> Activity
Here the job is to restate every entry word for word.
--------------------
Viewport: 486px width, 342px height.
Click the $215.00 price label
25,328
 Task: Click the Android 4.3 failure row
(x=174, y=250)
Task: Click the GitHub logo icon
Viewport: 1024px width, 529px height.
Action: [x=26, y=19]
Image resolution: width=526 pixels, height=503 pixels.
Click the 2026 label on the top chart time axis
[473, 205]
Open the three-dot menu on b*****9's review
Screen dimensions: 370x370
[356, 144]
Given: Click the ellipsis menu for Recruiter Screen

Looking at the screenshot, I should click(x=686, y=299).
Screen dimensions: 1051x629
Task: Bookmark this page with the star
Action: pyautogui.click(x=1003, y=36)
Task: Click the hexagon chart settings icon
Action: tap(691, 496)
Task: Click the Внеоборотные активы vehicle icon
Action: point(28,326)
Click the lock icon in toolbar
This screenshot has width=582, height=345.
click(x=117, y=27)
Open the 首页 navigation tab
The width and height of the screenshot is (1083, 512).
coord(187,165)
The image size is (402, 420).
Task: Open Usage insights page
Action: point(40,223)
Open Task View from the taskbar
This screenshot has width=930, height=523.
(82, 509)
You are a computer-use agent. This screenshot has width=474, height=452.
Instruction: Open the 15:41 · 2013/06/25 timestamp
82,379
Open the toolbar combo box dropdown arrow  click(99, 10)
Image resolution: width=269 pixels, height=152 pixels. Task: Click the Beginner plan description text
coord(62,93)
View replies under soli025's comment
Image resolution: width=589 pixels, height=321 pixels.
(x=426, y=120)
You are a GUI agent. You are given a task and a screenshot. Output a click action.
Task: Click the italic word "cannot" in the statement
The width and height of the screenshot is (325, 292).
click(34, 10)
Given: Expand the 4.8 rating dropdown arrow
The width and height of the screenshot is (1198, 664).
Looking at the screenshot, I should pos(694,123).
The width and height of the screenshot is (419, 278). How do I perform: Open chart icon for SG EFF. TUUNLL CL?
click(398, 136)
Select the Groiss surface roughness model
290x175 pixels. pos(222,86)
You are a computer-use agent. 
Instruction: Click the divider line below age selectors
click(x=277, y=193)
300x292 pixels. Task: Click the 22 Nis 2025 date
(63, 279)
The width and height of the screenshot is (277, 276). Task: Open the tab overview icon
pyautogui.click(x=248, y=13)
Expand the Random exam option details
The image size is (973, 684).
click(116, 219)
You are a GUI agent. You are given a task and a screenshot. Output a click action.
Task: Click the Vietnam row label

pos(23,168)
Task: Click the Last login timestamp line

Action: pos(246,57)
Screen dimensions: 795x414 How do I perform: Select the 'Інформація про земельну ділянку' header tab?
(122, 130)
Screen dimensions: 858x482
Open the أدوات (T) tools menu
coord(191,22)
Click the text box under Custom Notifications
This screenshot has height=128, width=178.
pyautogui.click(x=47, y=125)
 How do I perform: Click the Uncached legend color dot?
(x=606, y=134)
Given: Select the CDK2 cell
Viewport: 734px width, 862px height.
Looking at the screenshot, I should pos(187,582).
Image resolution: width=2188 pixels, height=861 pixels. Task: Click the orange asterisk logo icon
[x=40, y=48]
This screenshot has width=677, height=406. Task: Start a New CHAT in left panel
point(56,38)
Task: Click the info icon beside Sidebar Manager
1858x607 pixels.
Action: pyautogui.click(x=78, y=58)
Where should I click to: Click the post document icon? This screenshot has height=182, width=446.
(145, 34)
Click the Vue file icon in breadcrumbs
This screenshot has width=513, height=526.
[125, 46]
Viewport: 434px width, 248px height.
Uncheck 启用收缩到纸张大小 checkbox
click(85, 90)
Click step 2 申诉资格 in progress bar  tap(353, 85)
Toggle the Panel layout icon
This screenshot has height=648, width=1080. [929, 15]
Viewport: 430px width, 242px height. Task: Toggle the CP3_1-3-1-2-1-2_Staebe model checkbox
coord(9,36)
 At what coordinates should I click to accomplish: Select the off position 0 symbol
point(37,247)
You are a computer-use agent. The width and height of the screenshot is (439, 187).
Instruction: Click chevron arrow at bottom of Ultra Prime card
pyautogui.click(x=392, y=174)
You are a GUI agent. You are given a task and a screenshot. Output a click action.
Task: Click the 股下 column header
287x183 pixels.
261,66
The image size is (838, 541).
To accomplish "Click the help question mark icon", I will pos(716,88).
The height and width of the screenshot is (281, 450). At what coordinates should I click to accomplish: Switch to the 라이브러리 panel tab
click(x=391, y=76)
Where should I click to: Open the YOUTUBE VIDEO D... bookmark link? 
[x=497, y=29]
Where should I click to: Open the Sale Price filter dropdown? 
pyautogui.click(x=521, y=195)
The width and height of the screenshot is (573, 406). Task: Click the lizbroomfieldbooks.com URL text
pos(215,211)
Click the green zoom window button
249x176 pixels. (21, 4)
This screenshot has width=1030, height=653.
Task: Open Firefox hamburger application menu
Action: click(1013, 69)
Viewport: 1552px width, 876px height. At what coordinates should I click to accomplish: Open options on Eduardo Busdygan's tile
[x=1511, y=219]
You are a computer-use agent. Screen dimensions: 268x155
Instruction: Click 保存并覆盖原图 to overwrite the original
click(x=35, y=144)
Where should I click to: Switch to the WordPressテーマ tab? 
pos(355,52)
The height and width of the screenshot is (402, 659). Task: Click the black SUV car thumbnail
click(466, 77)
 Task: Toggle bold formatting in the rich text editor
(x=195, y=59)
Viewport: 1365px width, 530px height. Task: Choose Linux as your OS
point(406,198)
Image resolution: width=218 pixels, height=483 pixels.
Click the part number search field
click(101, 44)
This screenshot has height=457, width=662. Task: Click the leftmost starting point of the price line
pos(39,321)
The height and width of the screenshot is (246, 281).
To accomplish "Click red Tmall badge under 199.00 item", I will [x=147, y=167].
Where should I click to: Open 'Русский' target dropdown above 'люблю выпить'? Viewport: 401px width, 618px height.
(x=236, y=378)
--------------------
> Solution to this problem
Viewport: 486px width, 342px height.
Click the $215.00 price label
25,328
 Task: Click the Android 4.3 failure row
(x=174, y=250)
Task: Click the GitHub logo icon
Viewport: 1024px width, 529px height.
Action: [x=26, y=19]
Image resolution: width=526 pixels, height=503 pixels.
Click the 2026 label on the top chart time axis
[473, 205]
Open the three-dot menu on b*****9's review
Screen dimensions: 370x370
[356, 144]
Given: Click the ellipsis menu for Recruiter Screen

Looking at the screenshot, I should click(x=686, y=299).
Screen dimensions: 1051x629
Task: Bookmark this page with the star
Action: pyautogui.click(x=1003, y=36)
Task: Click the hexagon chart settings icon
Action: tap(691, 496)
Task: Click the Внеоборотные активы vehicle icon
Action: point(28,326)
Click the lock icon in toolbar
This screenshot has width=582, height=345.
click(x=117, y=27)
Open the 首页 navigation tab
The width and height of the screenshot is (1083, 512).
coord(187,165)
The image size is (402, 420).
Task: Open Usage insights page
Action: point(40,223)
Open Task View from the taskbar
This screenshot has width=930, height=523.
(82, 509)
You are a computer-use agent. This screenshot has width=474, height=452.
Instruction: Open the 15:41 · 2013/06/25 timestamp
82,379
Open the toolbar combo box dropdown arrow  click(99, 10)
Image resolution: width=269 pixels, height=152 pixels. Task: Click the Beginner plan description text
coord(62,93)
View replies under soli025's comment
Image resolution: width=589 pixels, height=321 pixels.
(x=426, y=120)
You are a GUI agent. You are given a task and a screenshot. Output a click action.
Task: Click the italic word "cannot" in the statement
The width and height of the screenshot is (325, 292).
click(34, 10)
Given: Expand the 4.8 rating dropdown arrow
The width and height of the screenshot is (1198, 664).
Looking at the screenshot, I should pos(694,123).
The width and height of the screenshot is (419, 278). How do I perform: Open chart icon for SG EFF. TUUNLL CL?
click(398, 136)
Select the Groiss surface roughness model
290x175 pixels. pos(222,86)
You are a computer-use agent. 
Instruction: Click the divider line below age selectors
click(x=277, y=193)
300x292 pixels. Task: Click the 22 Nis 2025 date
(63, 279)
The width and height of the screenshot is (277, 276). Task: Open the tab overview icon
pyautogui.click(x=248, y=13)
Expand the Random exam option details
The image size is (973, 684).
click(116, 219)
You are a GUI agent. You are given a task and a screenshot. Output a click action.
Task: Click the Vietnam row label

pos(23,168)
Task: Click the Last login timestamp line

Action: pos(246,57)
Screen dimensions: 795x414 How do I perform: Select the 'Інформація про земельну ділянку' header tab?
(122, 130)
Screen dimensions: 858x482
Open the أدوات (T) tools menu
coord(191,22)
Click the text box under Custom Notifications
This screenshot has height=128, width=178.
pyautogui.click(x=47, y=125)
 How do I perform: Click the Uncached legend color dot?
(x=606, y=134)
Given: Select the CDK2 cell
Viewport: 734px width, 862px height.
Looking at the screenshot, I should pos(187,582).
Image resolution: width=2188 pixels, height=861 pixels. Task: Click the orange asterisk logo icon
[x=40, y=48]
This screenshot has width=677, height=406. Task: Start a New CHAT in left panel
point(56,38)
Task: Click the info icon beside Sidebar Manager
1858x607 pixels.
Action: pyautogui.click(x=78, y=58)
Where should I click to: Click the post document icon? This screenshot has height=182, width=446.
(145, 34)
Click the Vue file icon in breadcrumbs
This screenshot has width=513, height=526.
[125, 46]
Viewport: 434px width, 248px height.
Uncheck 启用收缩到纸张大小 checkbox
click(85, 90)
Click step 2 申诉资格 in progress bar  tap(353, 85)
Toggle the Panel layout icon
This screenshot has height=648, width=1080. [929, 15]
Viewport: 430px width, 242px height. Task: Toggle the CP3_1-3-1-2-1-2_Staebe model checkbox
coord(9,36)
 At what coordinates should I click to accomplish: Select the off position 0 symbol
point(37,247)
You are a computer-use agent. The width and height of the screenshot is (439, 187).
Instruction: Click chevron arrow at bottom of Ultra Prime card
pyautogui.click(x=392, y=174)
You are a GUI agent. You are given a task and a screenshot. Output a click action.
Task: Click the 股下 column header
287x183 pixels.
261,66
The image size is (838, 541).
To accomplish "Click the help question mark icon", I will pos(716,88).
The height and width of the screenshot is (281, 450). At what coordinates should I click to accomplish: Switch to the 라이브러리 panel tab
click(x=391, y=76)
Where should I click to: Open the YOUTUBE VIDEO D... bookmark link? 
[x=497, y=29]
Where should I click to: Open the Sale Price filter dropdown? 
pyautogui.click(x=521, y=195)
The width and height of the screenshot is (573, 406). Task: Click the lizbroomfieldbooks.com URL text
pos(215,211)
Click the green zoom window button
249x176 pixels. (21, 4)
This screenshot has width=1030, height=653.
Task: Open Firefox hamburger application menu
Action: click(1013, 69)
Viewport: 1552px width, 876px height. At what coordinates should I click to accomplish: Open options on Eduardo Busdygan's tile
[x=1511, y=219]
You are a computer-use agent. Screen dimensions: 268x155
Instruction: Click 保存并覆盖原图 to overwrite the original
click(x=35, y=144)
Where should I click to: Switch to the WordPressテーマ tab? 
pos(355,52)
The height and width of the screenshot is (402, 659). Task: Click the black SUV car thumbnail
click(466, 77)
 Task: Toggle bold formatting in the rich text editor
(x=195, y=59)
Viewport: 1365px width, 530px height. Task: Choose Linux as your OS
point(406,198)
Image resolution: width=218 pixels, height=483 pixels.
Click the part number search field
click(101, 44)
This screenshot has height=457, width=662. Task: Click the leftmost starting point of the price line
pos(39,321)
The height and width of the screenshot is (246, 281).
To accomplish "Click red Tmall badge under 199.00 item", I will [x=147, y=167].
Where should I click to: Open 'Русский' target dropdown above 'люблю выпить'? Viewport: 401px width, 618px height.
(x=236, y=378)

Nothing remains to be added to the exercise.